Thanks for writing.
Yes, the backbend over a large ball can be a great yin posture...for some people! Notice how Donna's body is in full contact all along the ball. Other people with more limited ranges of motion for spinal extension would not be able to do this. I would call this “track 2 or 3,, which would be great for more flexible students. For students with less range of motion (track 1), who are stopped due to compression of the spinous processes, and who are not in contact with the ball, they would be continuously relying on their compression points to support them rather than the ball. This may not be bad, but they would have to check to make sure it is okay for them. For less mobile students, I would suggest starting with the yin version of the Bridge pose (see here
.) However, theory only goes so far...in your case, your reality is more important. If you find that this feels good and helpful for you, with no pain while in the pose, coming out of the pose or in the next day or two, then - great! Keep doing the pose. Enjoy it. For the days you don't have a ball handy, and you don't want to do Cobra, try Bridge.

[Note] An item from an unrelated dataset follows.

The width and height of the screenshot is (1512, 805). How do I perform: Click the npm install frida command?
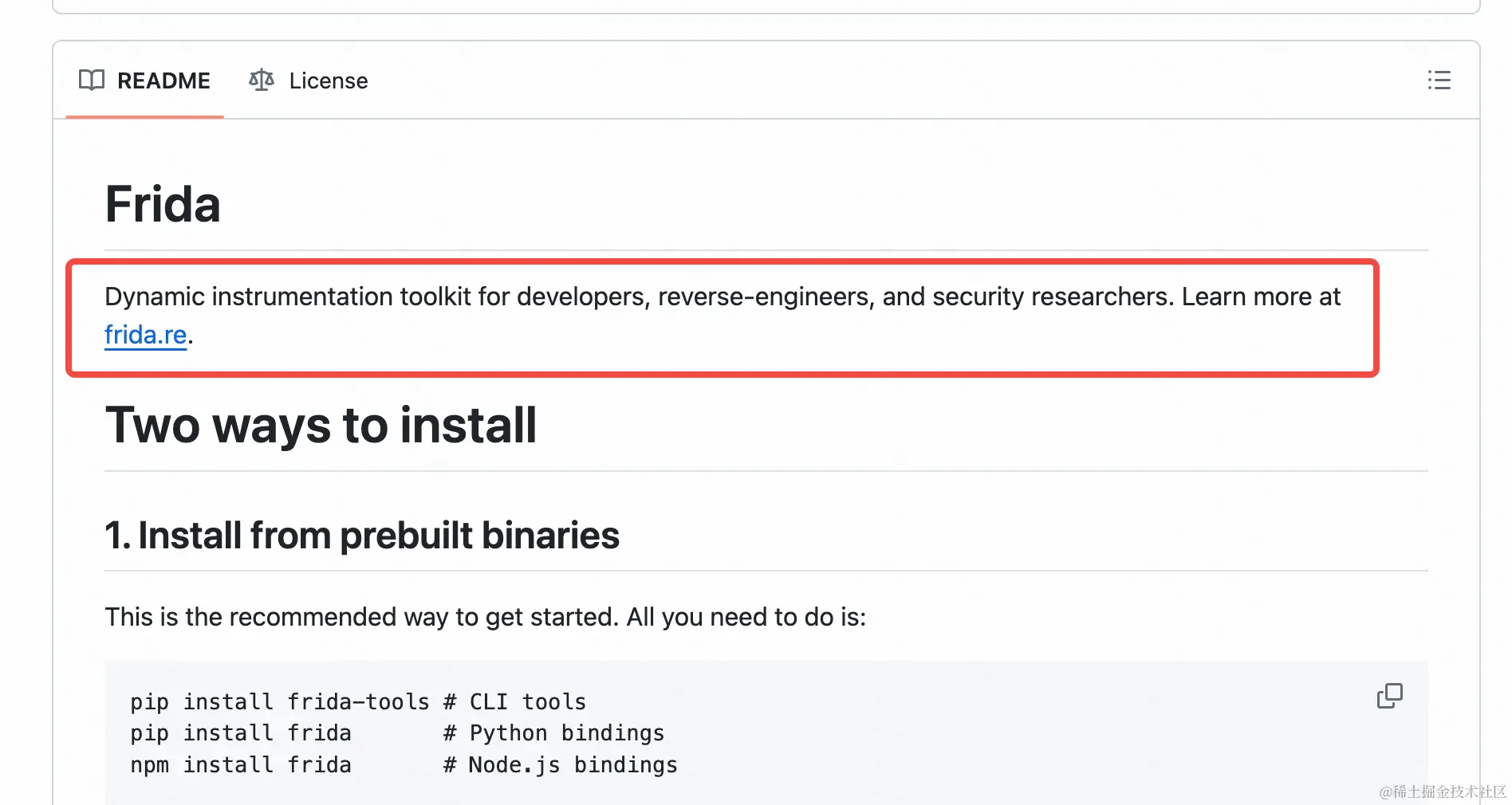point(240,765)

Regarding counterposes: I have written about them here
. The short answer to your question of “are they always necessary?, is “No!, Nothing is always necessary. Again, it comes down to experience and intention. If you are planing to engage in some sports or yang activity afterwards, however, I would strongly suggest counterposes to reduce the creep created during your practice. If, however, you sense no creep has crept in, then you are probably fine to skip the counterposes, as long as you still have a proper shavasana at the end. Again, rely on your own judgement and experience to guide you more than anyone's theory. What is your reality?